As recentes sondagens, que apontam 21% das intenções de voto no Almirante nas próximas eleições presidenciais, fizeram soar os alarmes em Belém, Rato, São Caetano à Lapa e em muitas redações. Num ápice, jornalistas e comentadores de todos os quadrantes apressaram-se a descredibilizar esta provável candidatura com um repertório de desqualificações mais ou menos previsíveis: que Gouveia e Melo carece de experiência política; que desconhece as dinâmicas partidárias; que a sua popularidade deriva apenas de ter feito bem aquilo que lhe competia durante a pandemia (o descaramento!); que, por ser militar, transmite um perfil autoritário; que lhe falta empatia e habilidade comunicacional; e, sobretudo, que ninguém sabe o que realmente pensa, nomeadamente sobre o exercício dos poderes presidenciais.
Ocorre que os “contras” da candidatura do Almirante parecem ser, pelo menos para 21% dos portugueses inquiridos, vantagens inequívocas. Senão, vejamos:
Experiência política? Num país de políticos profissionais, de carreiristas vindos das jotinhas, de gente profundamente incompetente, onde a maioria nunca trabalhou a sério nem se deparou com as exigências do mundo fora dos corredores do poder, a falta desta experiência é, sobretudo, uma vantagem.
Conhecimento das dinâmicas partidárias? A arte das rasteiras, traiçõezinhas e punhaladas nas costas? Diria que a maioria dos portugueses prefere quem nunca tenha mergulhado nesse submundo e que seja, aparentemente, incapaz de descer ao nível das pantomimas a que os partidos nos foram habituando. Se Gouveia e Melo desconhece esse mundo tanto melhor para ele… e para nós.
Ter feito bem o seu trabalho durante a pandemia? Num país onde os serviços públicos se degradam a olhos vistos e onde “competência” é uma palavra quase exótica, a eficácia do Almirante é de tal maneira incomum que não pode deixar de ser elogiada.
Perfil autoritário e falta empatia? Neste pais onde se confunde proximidade com populismo e simpatia com porreirismo, ser sério, sóbrio, formal e direto são qualidades raras, incompreendidas ou desconhecidas por muitos.

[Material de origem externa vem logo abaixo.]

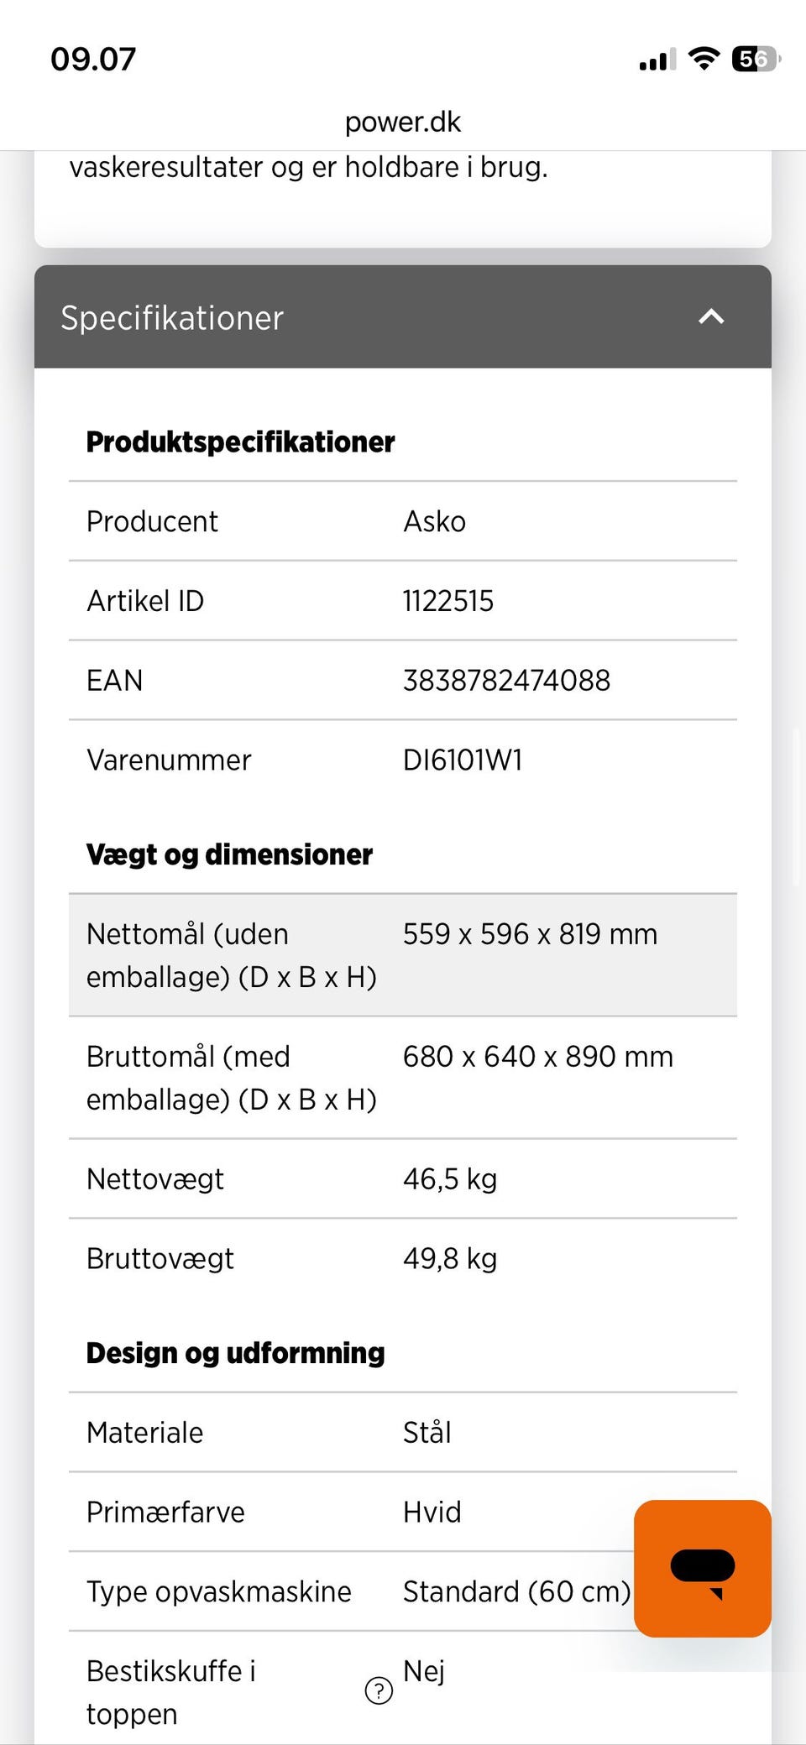This screenshot has height=1745, width=806.
Task: Click the Bruttomål value 680 x 640 x 890 mm
Action: tap(537, 1057)
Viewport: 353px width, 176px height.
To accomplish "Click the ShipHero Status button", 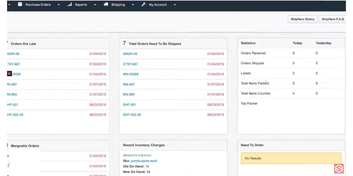I will 302,19.
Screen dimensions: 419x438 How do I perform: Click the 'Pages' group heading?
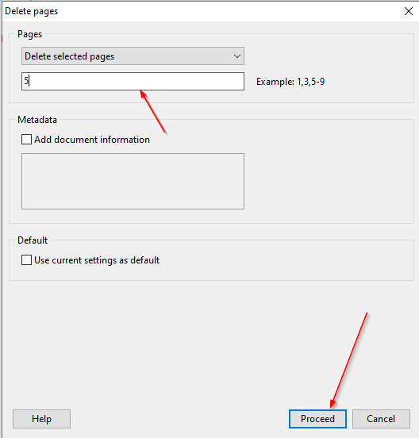[x=29, y=34]
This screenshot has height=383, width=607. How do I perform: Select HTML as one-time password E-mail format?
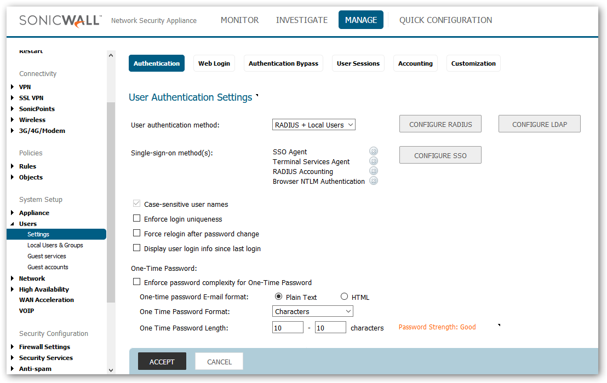click(344, 297)
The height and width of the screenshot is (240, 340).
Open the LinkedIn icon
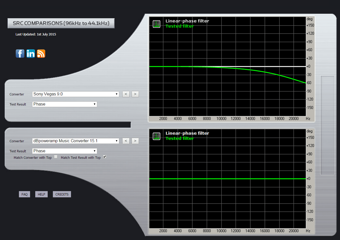[30, 54]
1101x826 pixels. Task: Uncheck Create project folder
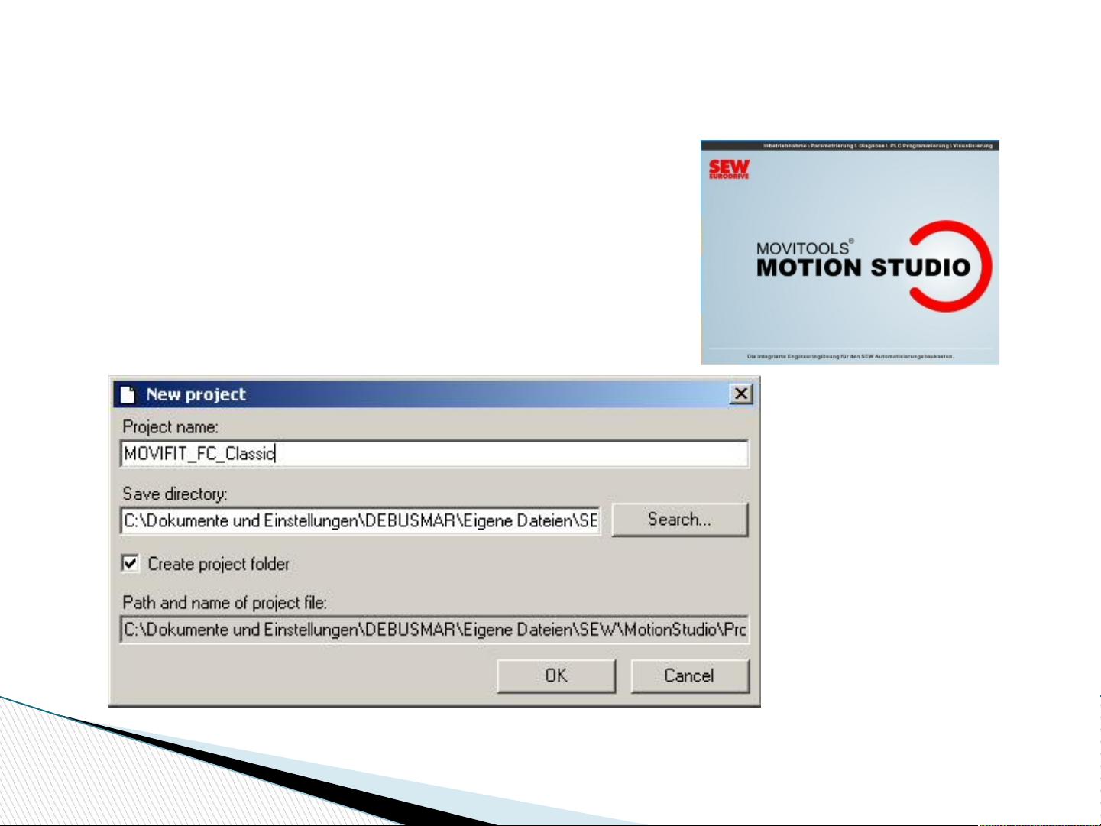coord(129,565)
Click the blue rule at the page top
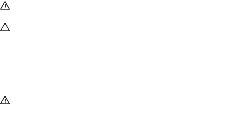Viewport: 231px width, 118px height. [x=123, y=0]
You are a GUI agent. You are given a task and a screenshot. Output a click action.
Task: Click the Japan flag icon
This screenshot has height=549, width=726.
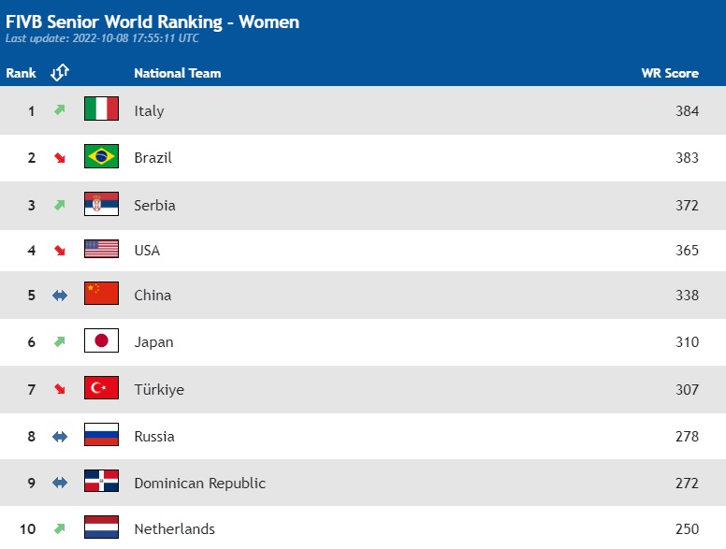pos(101,340)
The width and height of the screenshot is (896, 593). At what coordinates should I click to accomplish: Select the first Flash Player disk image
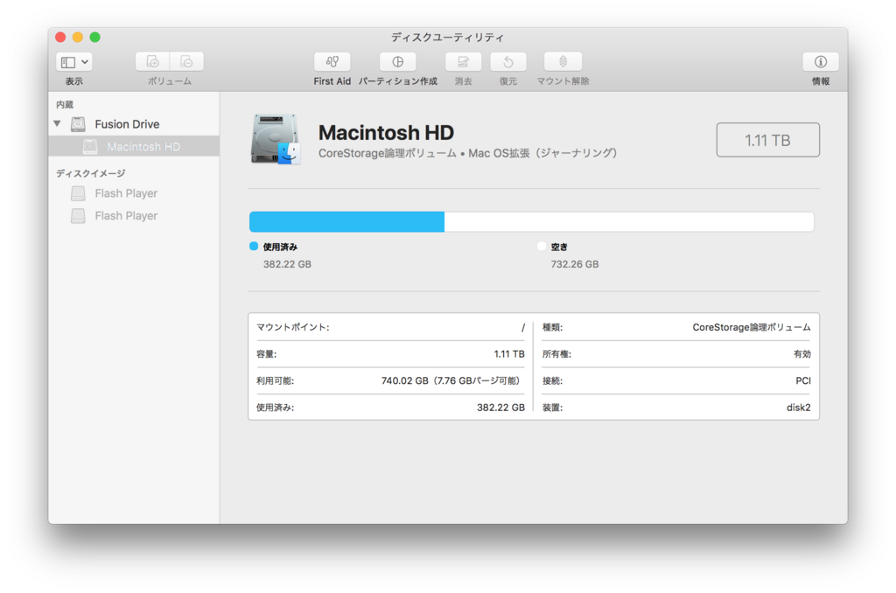click(x=125, y=192)
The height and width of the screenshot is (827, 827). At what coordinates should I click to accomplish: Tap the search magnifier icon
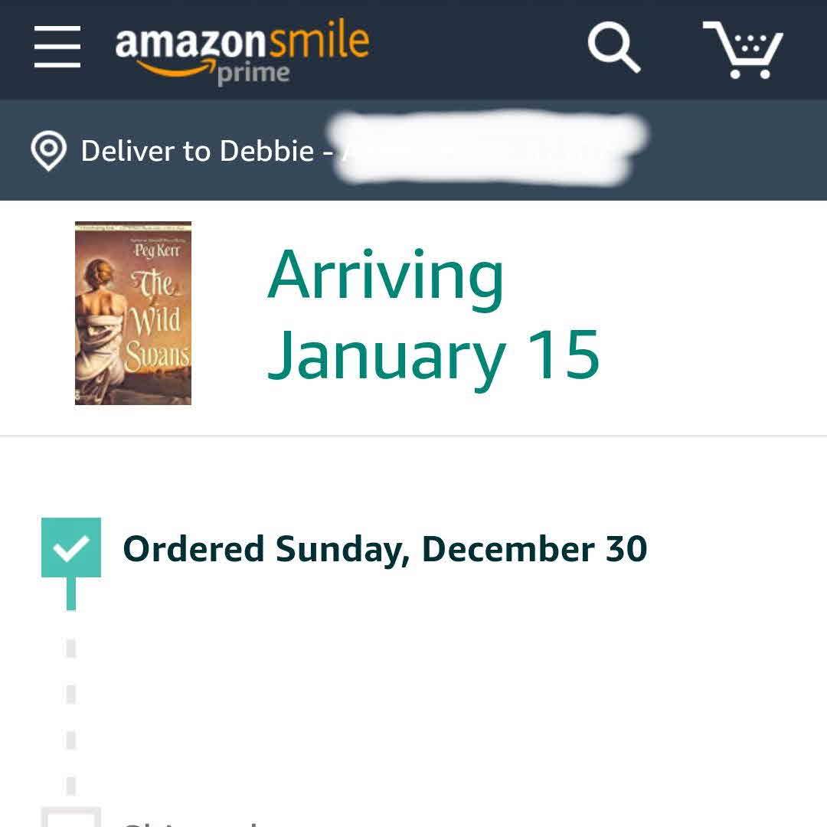[613, 47]
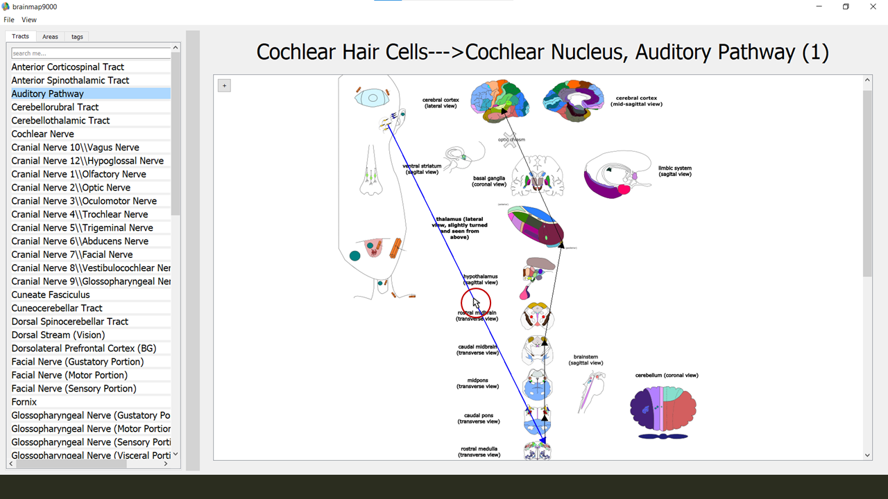
Task: Select Cochlear Nerve in the tract list
Action: (42, 134)
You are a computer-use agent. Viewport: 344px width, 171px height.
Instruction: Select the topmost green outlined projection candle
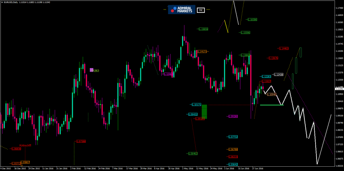pos(301,52)
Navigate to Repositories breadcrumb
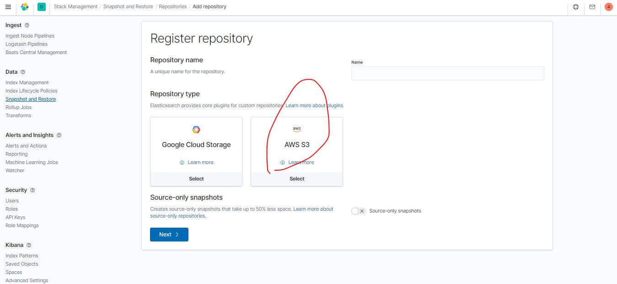Screen dimensions: 617x284 pyautogui.click(x=172, y=6)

E quanto ao fato de ninguém saber o que ele realmente pensa? Não deixa de ser curiosa a critica. Mas houve alguém que, em algum momento, soubesse o que pensa realmente o actual presidente? Marcelo, é tão inteligente e maquiavélico, pensa e fala tanto, e tão contraditoriamente, que na maioria das vezes é difícil perceber o que é que realmente pretende ou o move . Nesse contexto, o silêncio de Gouveia e Melo soa mais promissor e refrescante do que a verborragia constante de Marcelo.
Mas as sondagens falam por si. Um em cada cinco portugueses parece estar absolutamente nas tintas para os defeitos apontados pelos comentadores nacionais. Não tenho a pretensão de saber o que realmente leva 21% dos portugueses inquiridos a considerar votar em Gouveia e Melo. Suspeito, no entanto que, para muitos, trata-se de um voto de protesto contra tudo o que Marcelo representou nestes últimos anos – o homem da selfie, da proximidade popularucha, da presença constante nos média, da ambiguidade calculada, dos joguinhos de poder, do comentário fácil sobre tudo e sobre todos, e da banalização da Presidência ao ponto de lhe retirar a pouca dignidade institucional que ainda lhe restava.
Se for eleito, Gouveia e Melo será, provavelmente, a antítese de Marcelo: um homem de formalismos, de protocolo, de sobriedade, de costas direitas e discurso breve. E, nesta sociedade do espetáculo, quem diria que, afinal, o silêncio e a sobriedade poderiam ser tão atraentes? No fim de contas, o que os portugueses parecem querer é um presidente a sério… até eu que sou monárquico.